TASK MATERIAL:
########
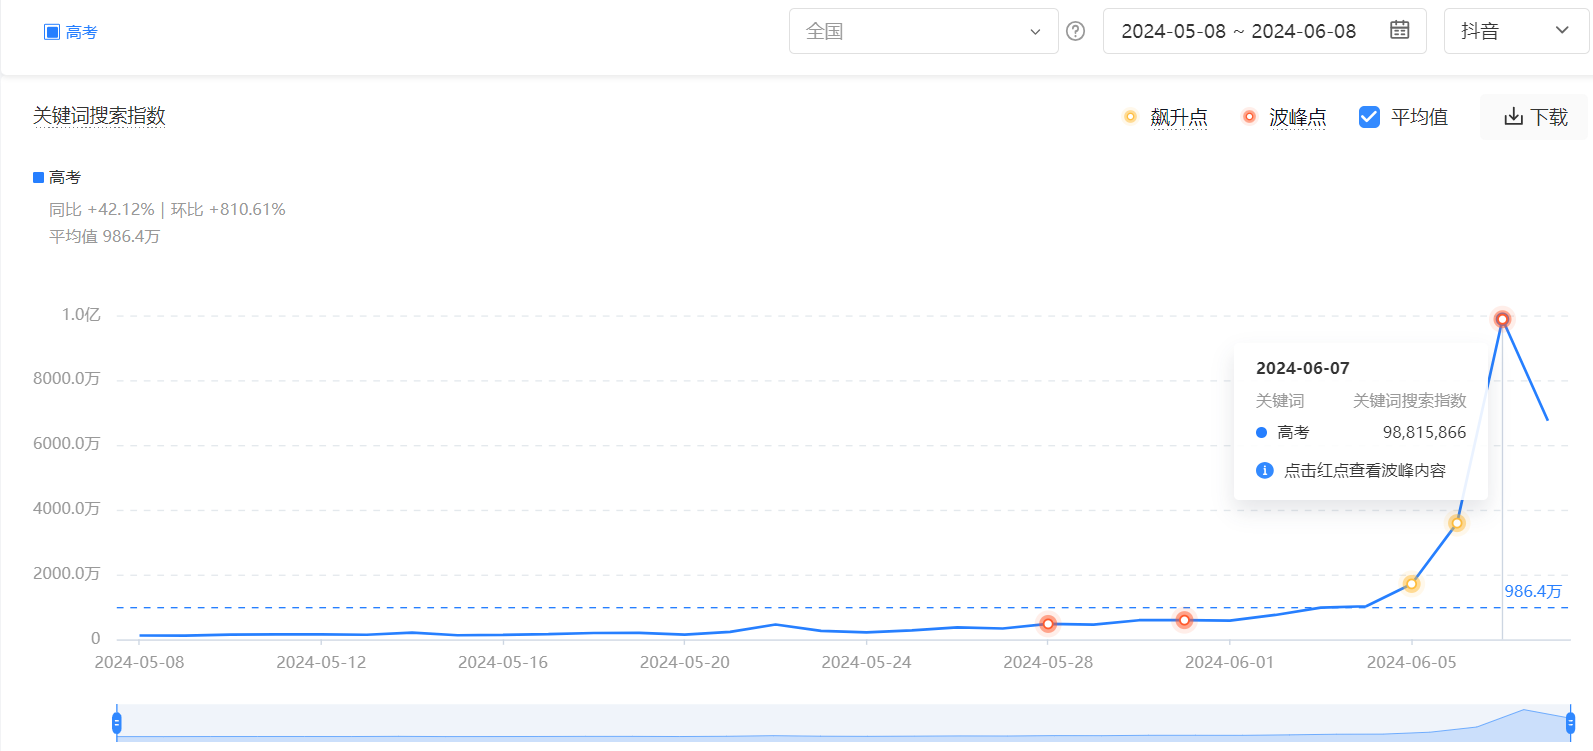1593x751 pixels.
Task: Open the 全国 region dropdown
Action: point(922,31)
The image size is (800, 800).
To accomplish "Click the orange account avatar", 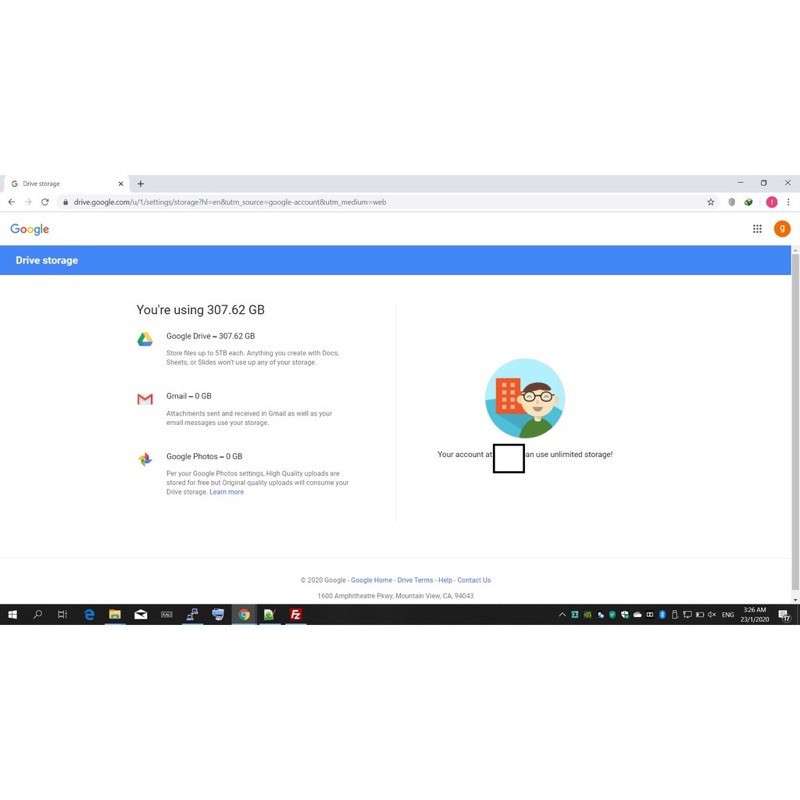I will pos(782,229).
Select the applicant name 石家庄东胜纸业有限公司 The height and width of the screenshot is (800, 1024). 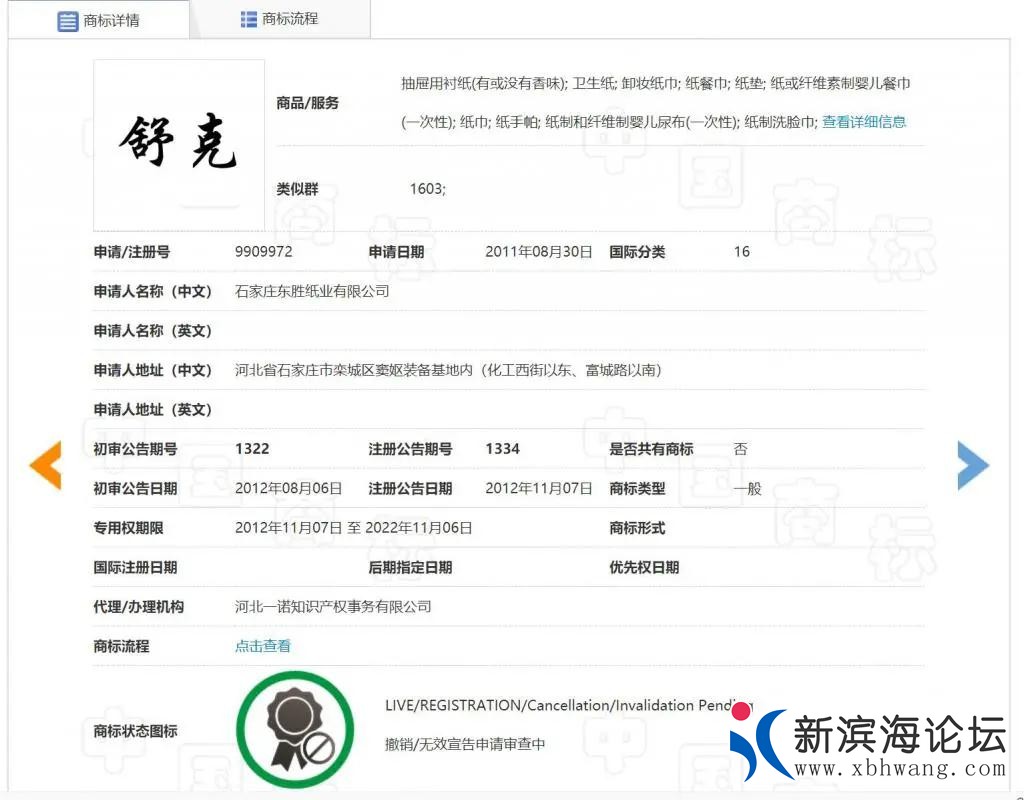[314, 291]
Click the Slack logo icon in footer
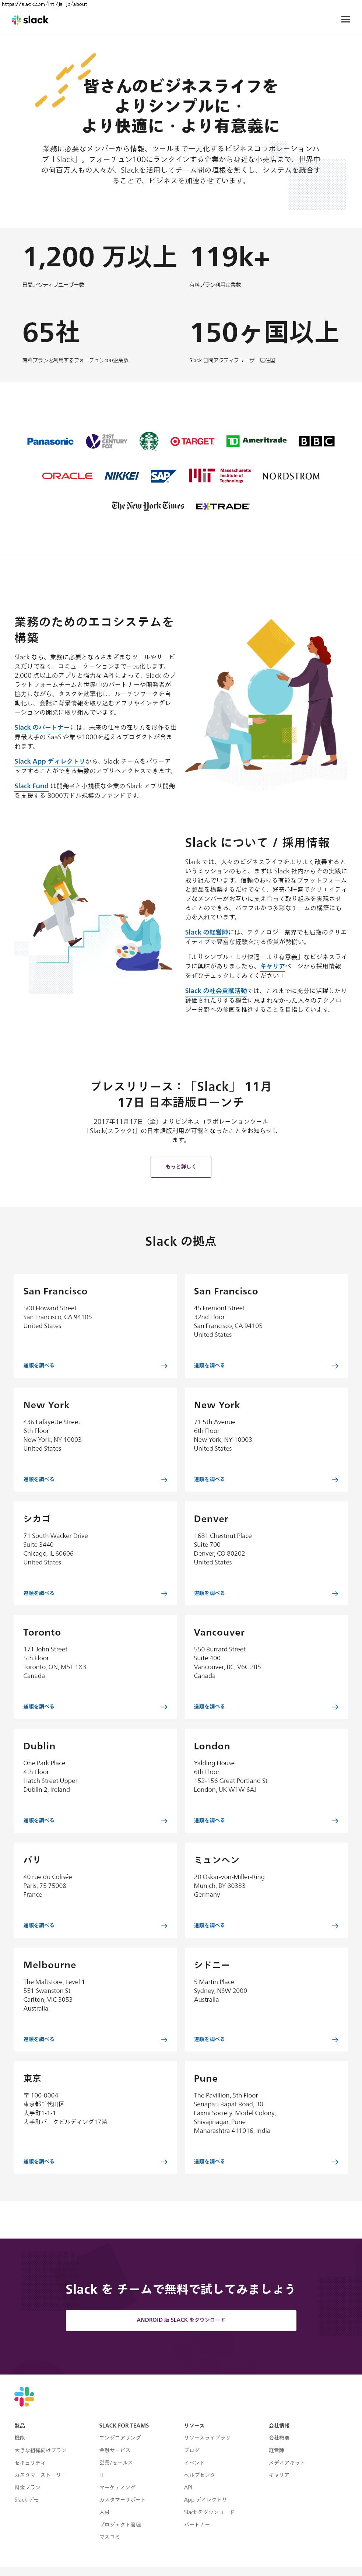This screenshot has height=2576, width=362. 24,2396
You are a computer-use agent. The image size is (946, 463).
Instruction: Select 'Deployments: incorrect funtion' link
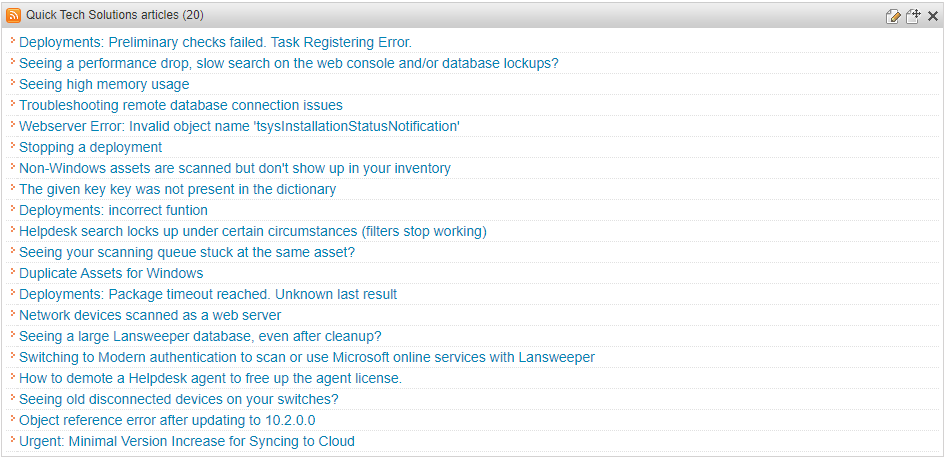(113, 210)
########
REQUIRED WORK:
What is the number of lines in the records that include the word "size"? Answer with that number only.

SOLUTION TO THIS TASK:
2